It is a bracing Fall day, with blue sky and foliage just barely turning the corner from peak to past. Having burned bright, leaves are starting to drop and swirl then collect themselves in corners of field. The pitch is decorated with posters and carved pumpkins and signs of well wishes created by teammates. Pictures of Dehlia and her senior co-captains are propped up for one last look. Introductions and pictures and then one last whistle gets things underway. An injured and under-girled squad all year, the outcome of one last home game will be as anticlimactic as last-of-anythings tend to be. Dehlia and the seniors have played hundreds of games together, connecting back to when they were near-toddlers, pre-teens, teens and now pulling themselves up one last rung toward being young women. Always on the same team. The same fields, the same lines. Standing tall together, falling down, and getting up again. Thousands of hours of practice, improving themselves and creating ties to each other that are there even when the girls can’t see them. We make too much of these things and too little of them at the same time. These lasts. Finding difficulty in fully appreciating any moment that we’re in, due to the begrudging acknowledgement that it won’t last. Except that sometimes it does.

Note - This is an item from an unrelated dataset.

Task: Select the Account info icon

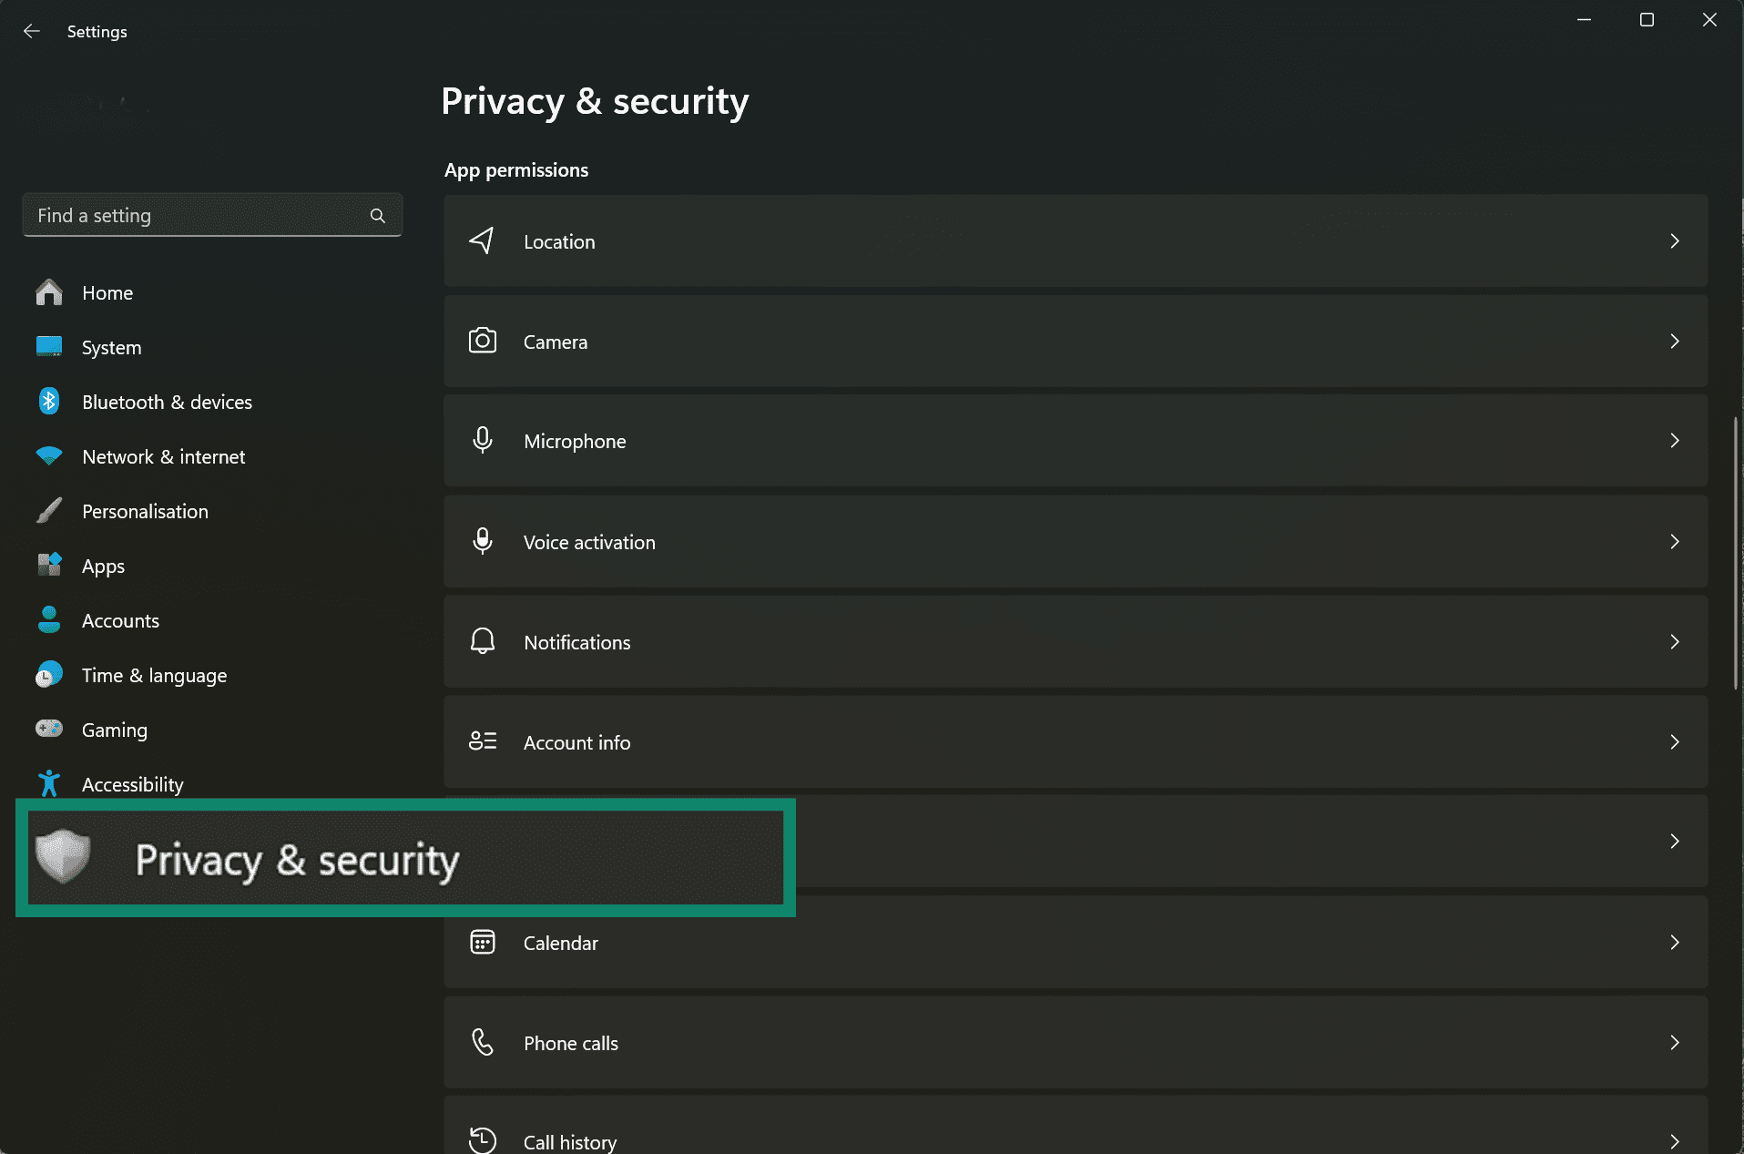Action: 482,741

A battered North Country squad loses to a good Colchester team 5-2. I find myself staring at my daughter and thinking about what’s come before and what’s still in front of her. I think about her new ACl, her brace and the bruises that come with effort and perseverance and hope. I look at Olivia and Hannah and Faith and I see them, simultaneously, as toddlers and young women. Girls we’ve watched and cheered and loved since their parents tied their cleats and showed them how to slide in their shin guards and taught them about offsides and how to shake hands. And how we all tried to keep both arms around these fantastic girls even as we tried to push them away. Pushing them forward. I think about their coaches and assistant coaches and the thousands of hours of dedication that is impossible to ignore but now, somehow even harder to remember as memories that used to be specific give way to thoughts that have turned much more general. I wonder about the women they’ll turn into at the same time I marvel at the girls they’ve become.

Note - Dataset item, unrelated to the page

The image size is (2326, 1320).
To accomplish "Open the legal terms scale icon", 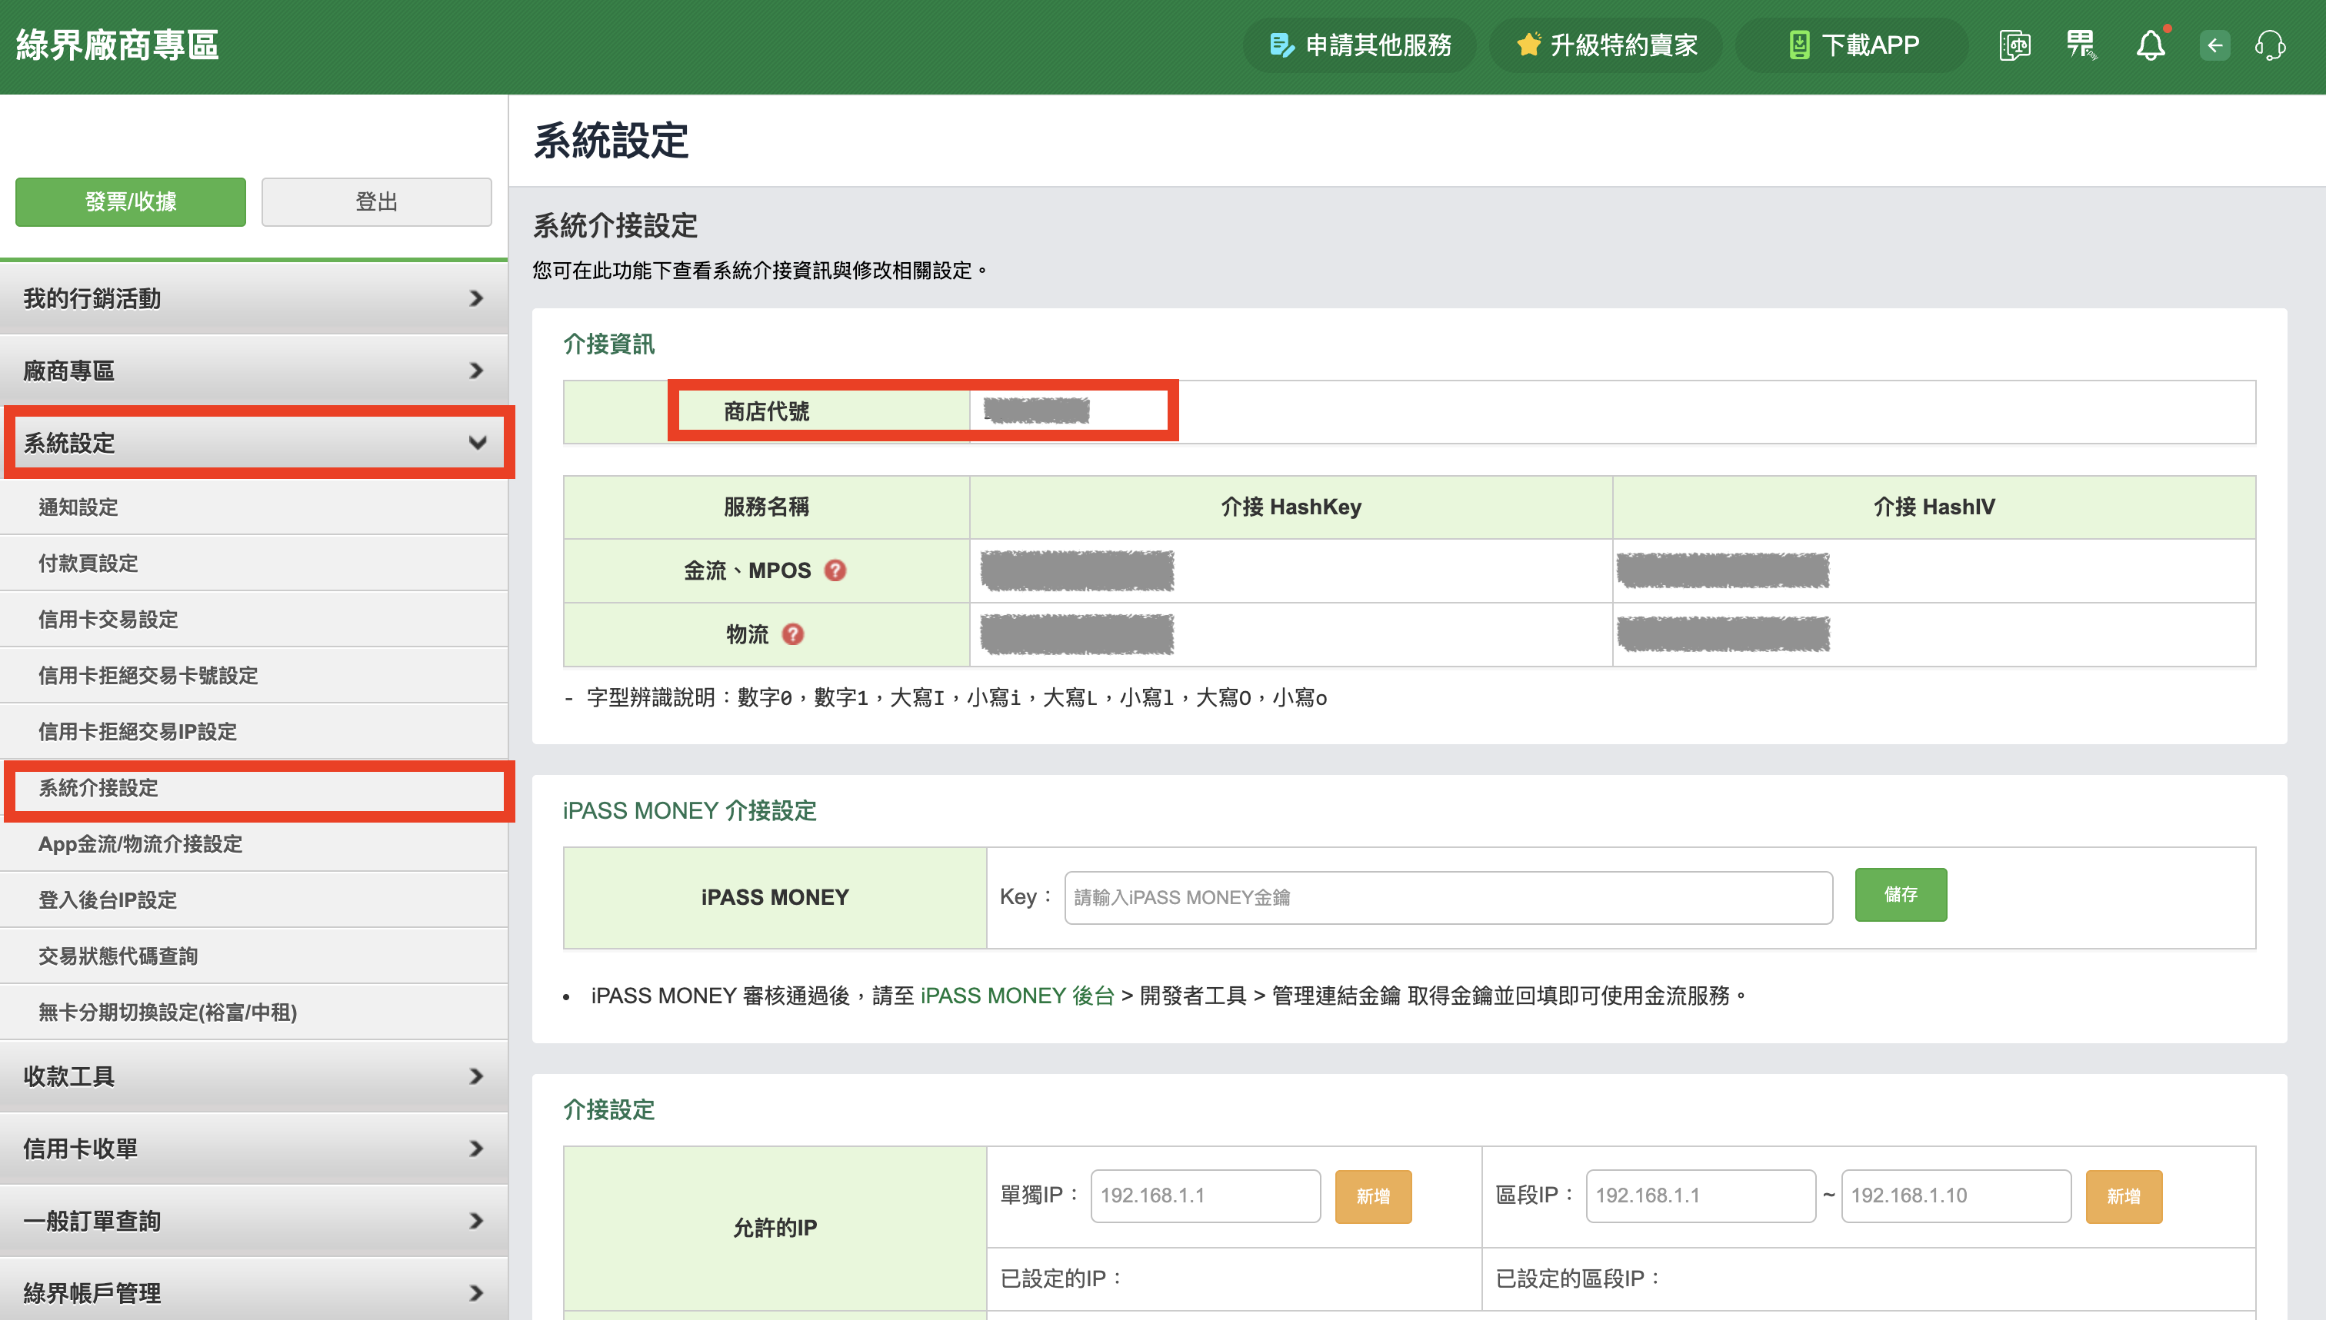I will [x=2014, y=45].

They all play hard despite knowing what the likely outcome is. They put their arms around each other one last time, pose for pictures, then stride across the field with their parents who are alternating between putting their sunglasses up and then pushing them back down again. The breeze has picked up and what’s left of the blue, late-afternoon light reminds me more of winter than late fall. Part of the ‘Congratulations Seniors’ banner has already come unhinged and is flapping against itself and we talk about how the season would have been different with Dasha, and Libby and a healthy Faith. I spend a few minutes looking around. At the grass and benches and ball-boys headed off the field. At coaches and teammates. At the tree that overhangs itself into the field of play, now leave-less. At the scoreboard that blinks twice and shuts off.
Having come straight from work, I have my own car and return to it, alone. My wife and her aunt head to their car and Dehlia to hers. I’ve left my passenger side window open, and a few leaves have blown in. My Bluetooth connects immediately after I turn the car over and randomly, or maybe not so, Birdsong comes on; a song I would sing to Dehlia at bedtime when she was little. ‘All I know is she sang a little while and then flew on.’ Even though Garcia is talking about Janis Joplin and her untimely death, it’s impossible for me not to connect the line to my daughter, her friends and the inevitability of growing and changing and leaving. I sit for a minute with my car idling and listen to the rest of the song. ‘If you hear that same sweet song again, will you know why?’ In the same way I never expected girls’ soccer to impact my life in the way it has, I’m sure I won’t recognize the importance of the next song that comes along, until it’s already started. I look forward to singing along with it, though, when it does.